TASK TO CARRY OUT: Rewrite the lines of the listing from the line with "Given: Minimize the PassFab for ZIP window" through the end, changing "window" to "dialog" and keeping everything else the same. Give only those lines, and leave the pictures out.

_ _ _

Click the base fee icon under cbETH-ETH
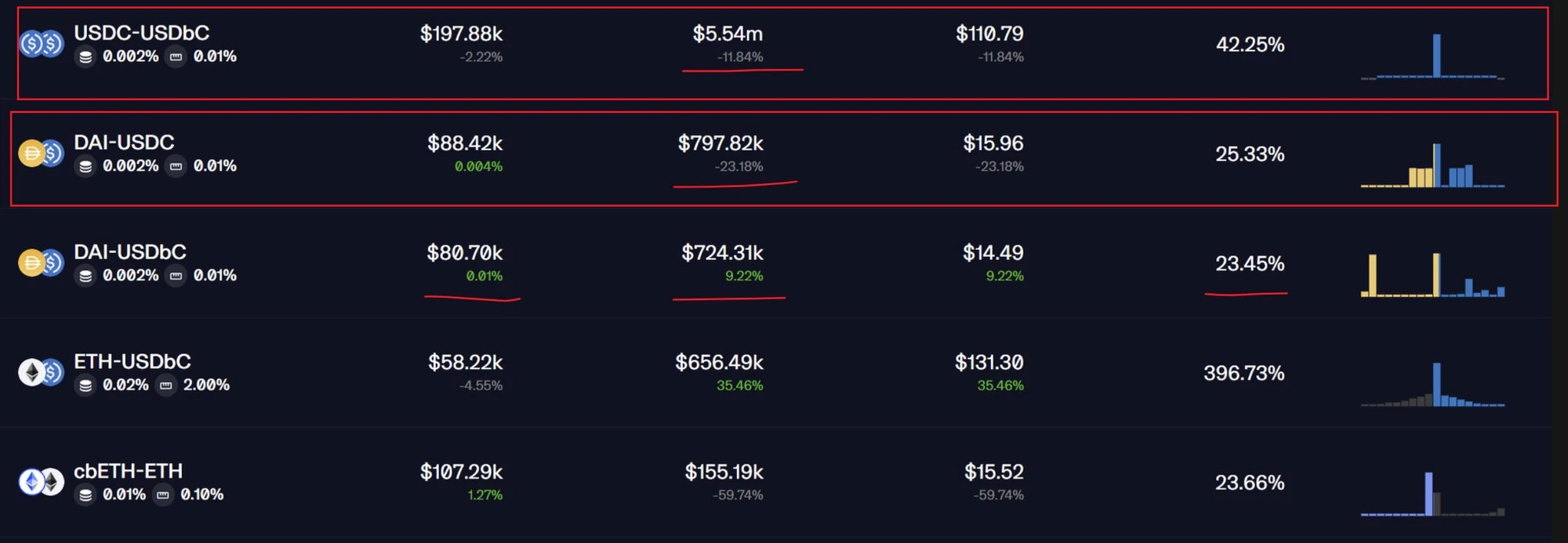Screen dimensions: 1568x543 [x=85, y=495]
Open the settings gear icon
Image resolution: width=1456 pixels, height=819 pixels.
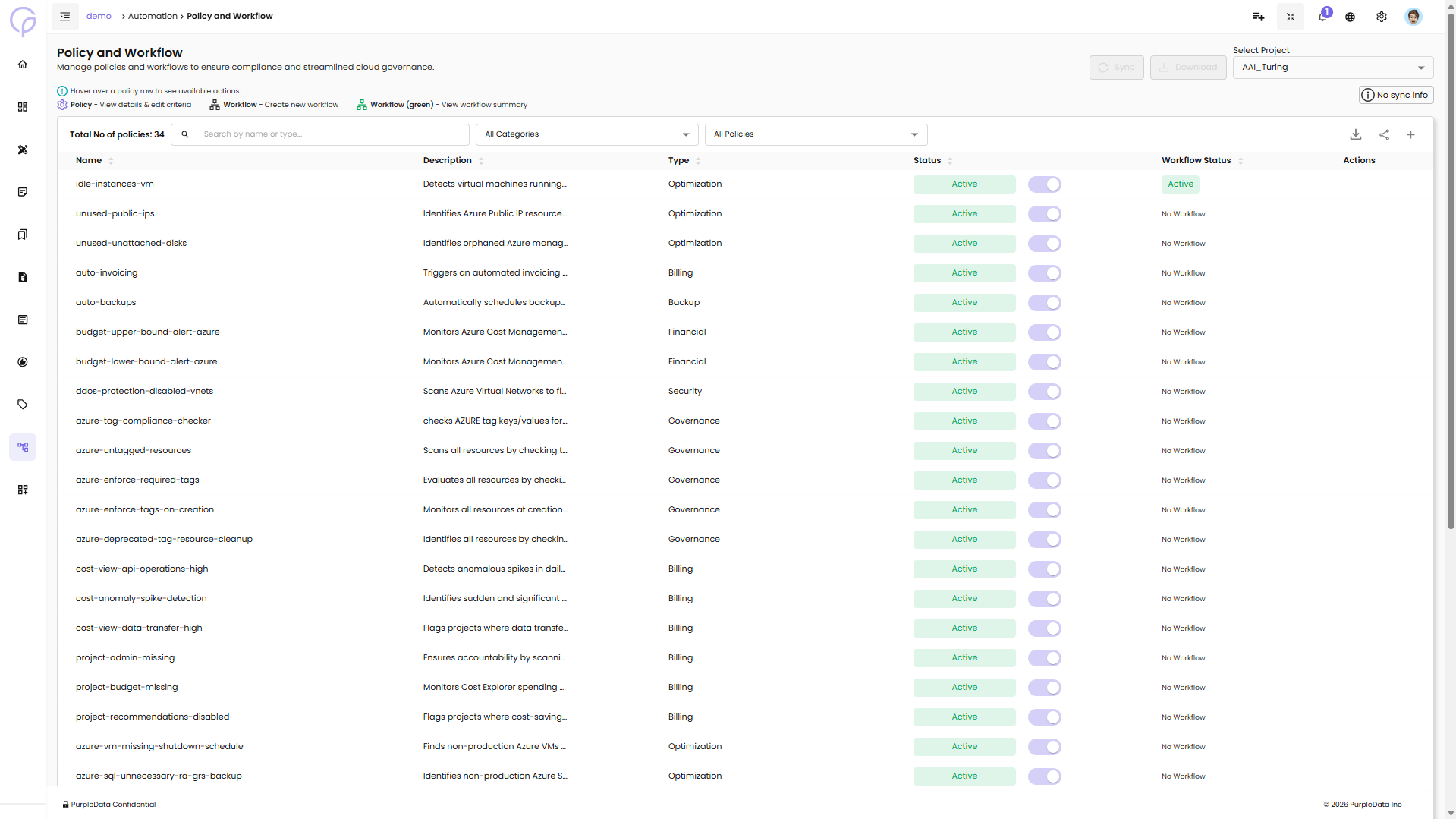click(x=1381, y=17)
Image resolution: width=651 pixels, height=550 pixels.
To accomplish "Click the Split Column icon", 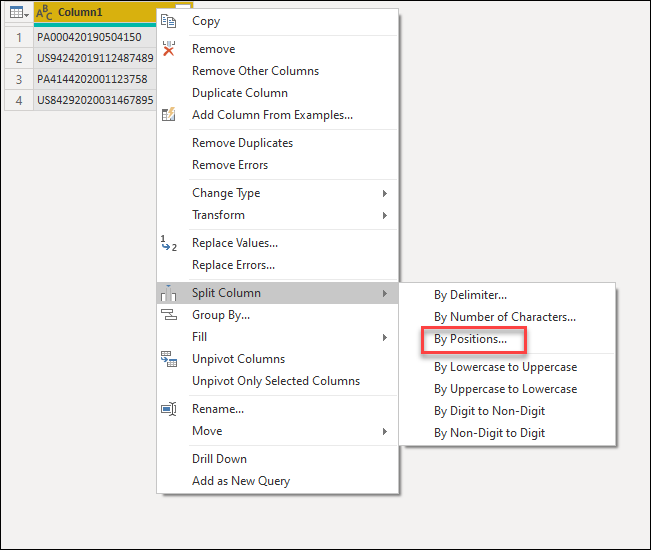I will click(x=169, y=293).
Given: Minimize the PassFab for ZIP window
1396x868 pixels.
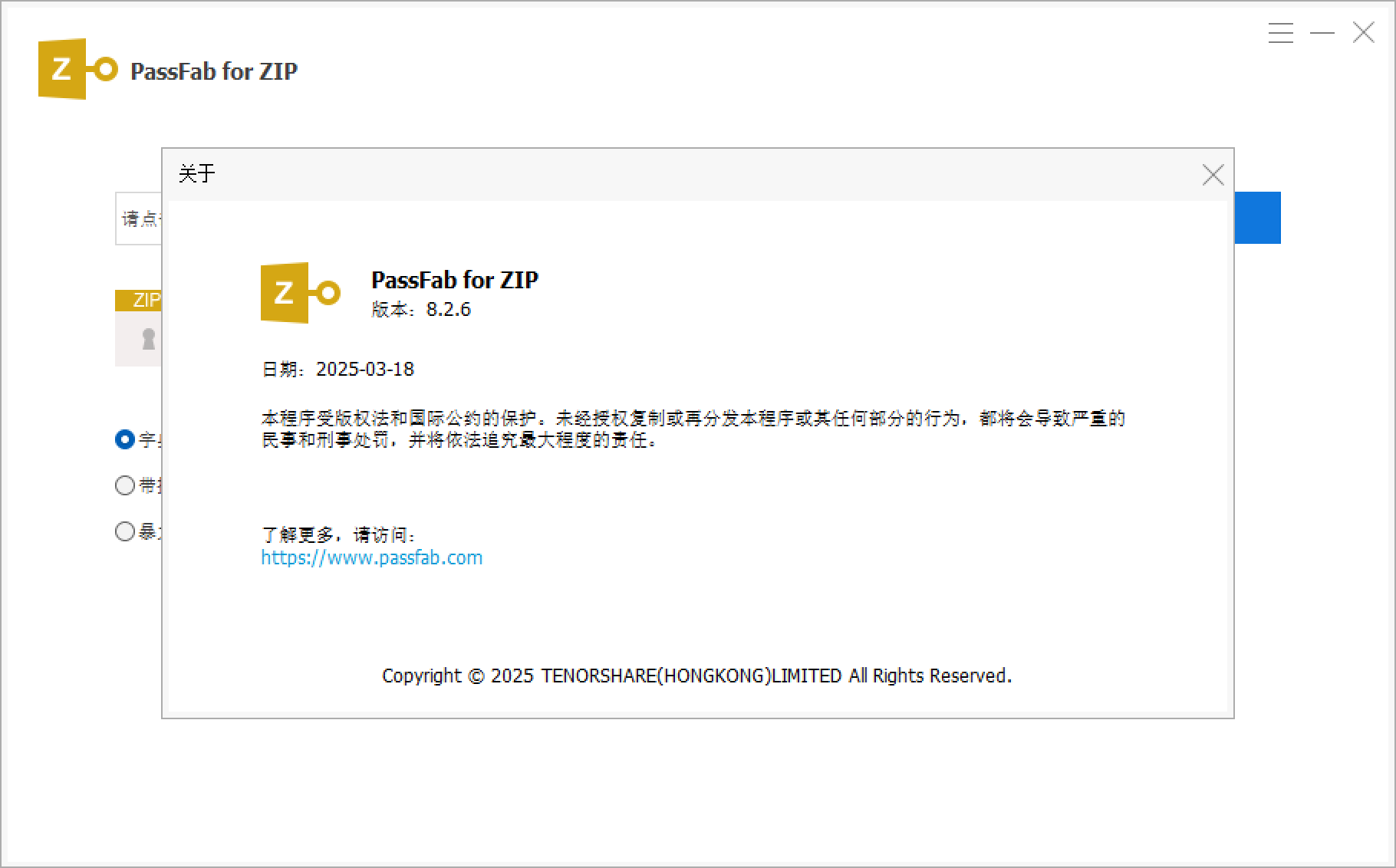Looking at the screenshot, I should (1322, 33).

_ _ _

EXERCISE OUTPUT:
Given: Minimize the PassFab for ZIP dialog
1396x868 pixels.
Looking at the screenshot, I should (1322, 33).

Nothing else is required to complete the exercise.